BRIEF: Please write out every record below exactly as it stands.

THE INPUT:
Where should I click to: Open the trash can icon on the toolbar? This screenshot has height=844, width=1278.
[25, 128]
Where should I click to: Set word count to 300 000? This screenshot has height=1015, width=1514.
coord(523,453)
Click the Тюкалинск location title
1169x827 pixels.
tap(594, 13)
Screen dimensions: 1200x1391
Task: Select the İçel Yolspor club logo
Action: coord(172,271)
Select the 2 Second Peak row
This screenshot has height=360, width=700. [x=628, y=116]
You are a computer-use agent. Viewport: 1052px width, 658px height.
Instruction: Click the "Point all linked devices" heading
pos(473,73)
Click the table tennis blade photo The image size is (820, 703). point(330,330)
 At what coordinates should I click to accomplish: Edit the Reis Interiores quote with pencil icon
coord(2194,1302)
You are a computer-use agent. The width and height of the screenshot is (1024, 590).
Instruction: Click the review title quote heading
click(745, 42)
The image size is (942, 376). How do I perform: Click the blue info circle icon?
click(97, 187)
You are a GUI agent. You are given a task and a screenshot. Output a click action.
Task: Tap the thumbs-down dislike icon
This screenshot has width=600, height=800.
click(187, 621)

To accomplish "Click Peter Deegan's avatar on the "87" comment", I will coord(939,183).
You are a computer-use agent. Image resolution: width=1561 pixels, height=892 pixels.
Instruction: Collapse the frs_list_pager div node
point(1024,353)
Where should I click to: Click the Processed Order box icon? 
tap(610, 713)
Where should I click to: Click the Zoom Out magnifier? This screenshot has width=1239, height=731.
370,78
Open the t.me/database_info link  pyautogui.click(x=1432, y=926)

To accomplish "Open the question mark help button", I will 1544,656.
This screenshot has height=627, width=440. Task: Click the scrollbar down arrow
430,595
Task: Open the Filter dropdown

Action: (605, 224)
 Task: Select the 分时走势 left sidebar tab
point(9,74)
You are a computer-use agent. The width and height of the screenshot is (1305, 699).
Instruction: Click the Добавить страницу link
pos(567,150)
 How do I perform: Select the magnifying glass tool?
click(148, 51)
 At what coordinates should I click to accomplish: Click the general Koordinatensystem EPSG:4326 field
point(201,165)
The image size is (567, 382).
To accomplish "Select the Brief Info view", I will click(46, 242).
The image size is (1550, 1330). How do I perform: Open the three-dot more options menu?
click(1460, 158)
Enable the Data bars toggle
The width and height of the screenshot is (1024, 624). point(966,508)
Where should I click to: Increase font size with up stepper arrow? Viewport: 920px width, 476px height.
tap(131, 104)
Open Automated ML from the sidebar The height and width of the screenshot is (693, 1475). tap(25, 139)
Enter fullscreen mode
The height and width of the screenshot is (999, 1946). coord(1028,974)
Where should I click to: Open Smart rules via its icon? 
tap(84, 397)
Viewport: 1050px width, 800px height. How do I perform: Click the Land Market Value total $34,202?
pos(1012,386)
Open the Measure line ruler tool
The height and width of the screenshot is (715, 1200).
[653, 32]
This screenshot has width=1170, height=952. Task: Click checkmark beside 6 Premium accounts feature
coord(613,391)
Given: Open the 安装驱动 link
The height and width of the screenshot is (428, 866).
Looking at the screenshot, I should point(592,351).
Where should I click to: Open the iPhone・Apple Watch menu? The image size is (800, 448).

EXERCISE ANSWER:
Where should I click to: Open the trash can icon on the toolbar? This screenshot has height=844, width=1278.
[25, 128]
Where should I click to: Set word count to 300 000? This screenshot has height=1015, width=1514.
coord(523,453)
Click the Тюкалинск location title
1169x827 pixels.
tap(594, 13)
Screen dimensions: 1200x1391
Task: Select the İçel Yolspor club logo
Action: coord(172,271)
Select the 2 Second Peak row
This screenshot has height=360, width=700. [x=628, y=116]
You are a computer-use agent. Viewport: 1052px width, 658px height.
Instruction: Click the "Point all linked devices" heading
pos(473,73)
Click the table tennis blade photo The image size is (820, 703). point(330,330)
 At what coordinates should I click to accomplish: Edit the Reis Interiores quote with pencil icon
coord(2194,1302)
You are a computer-use agent. The width and height of the screenshot is (1024, 590).
Instruction: Click the review title quote heading
click(745, 42)
The image size is (942, 376). How do I perform: Click the blue info circle icon?
click(97, 187)
You are a GUI agent. You are given a task and a screenshot. Output a click action.
Task: Tap the thumbs-down dislike icon
This screenshot has width=600, height=800.
click(187, 621)

To accomplish "Click Peter Deegan's avatar on the "87" comment", I will coord(939,183).
You are a computer-use agent. Image resolution: width=1561 pixels, height=892 pixels.
Instruction: Collapse the frs_list_pager div node
point(1024,353)
Where should I click to: Click the Processed Order box icon? 
tap(610, 713)
Where should I click to: Click the Zoom Out magnifier? This screenshot has width=1239, height=731.
370,78
Open the t.me/database_info link  pyautogui.click(x=1432, y=926)

To accomplish "Open the question mark help button", I will 1544,656.
This screenshot has height=627, width=440. Task: Click the scrollbar down arrow
430,595
Task: Open the Filter dropdown

Action: (605, 224)
 Task: Select the 分时走势 left sidebar tab
point(9,74)
You are a computer-use agent. The width and height of the screenshot is (1305, 699).
Instruction: Click the Добавить страницу link
pos(567,150)
 How do I perform: Select the magnifying glass tool?
click(148, 51)
 At what coordinates should I click to accomplish: Click the general Koordinatensystem EPSG:4326 field
point(201,165)
The image size is (567, 382).
To accomplish "Select the Brief Info view", I will click(46, 242).
The image size is (1550, 1330). How do I perform: Open the three-dot more options menu?
click(1460, 158)
Enable the Data bars toggle
The width and height of the screenshot is (1024, 624). point(966,508)
Where should I click to: Increase font size with up stepper arrow? Viewport: 920px width, 476px height.
tap(131, 104)
Open Automated ML from the sidebar The height and width of the screenshot is (693, 1475). tap(25, 139)
Enter fullscreen mode
The height and width of the screenshot is (999, 1946). coord(1028,974)
Where should I click to: Open Smart rules via its icon? 
tap(84, 397)
Viewport: 1050px width, 800px height. How do I perform: Click the Land Market Value total $34,202?
pos(1012,386)
Open the Measure line ruler tool
The height and width of the screenshot is (715, 1200).
[653, 32]
This screenshot has width=1170, height=952. Task: Click checkmark beside 6 Premium accounts feature
coord(613,391)
Given: Open the 安装驱动 link
The height and width of the screenshot is (428, 866).
Looking at the screenshot, I should point(592,351).
Where should I click to: Open the iPhone・Apple Watch menu? The image size is (800, 448).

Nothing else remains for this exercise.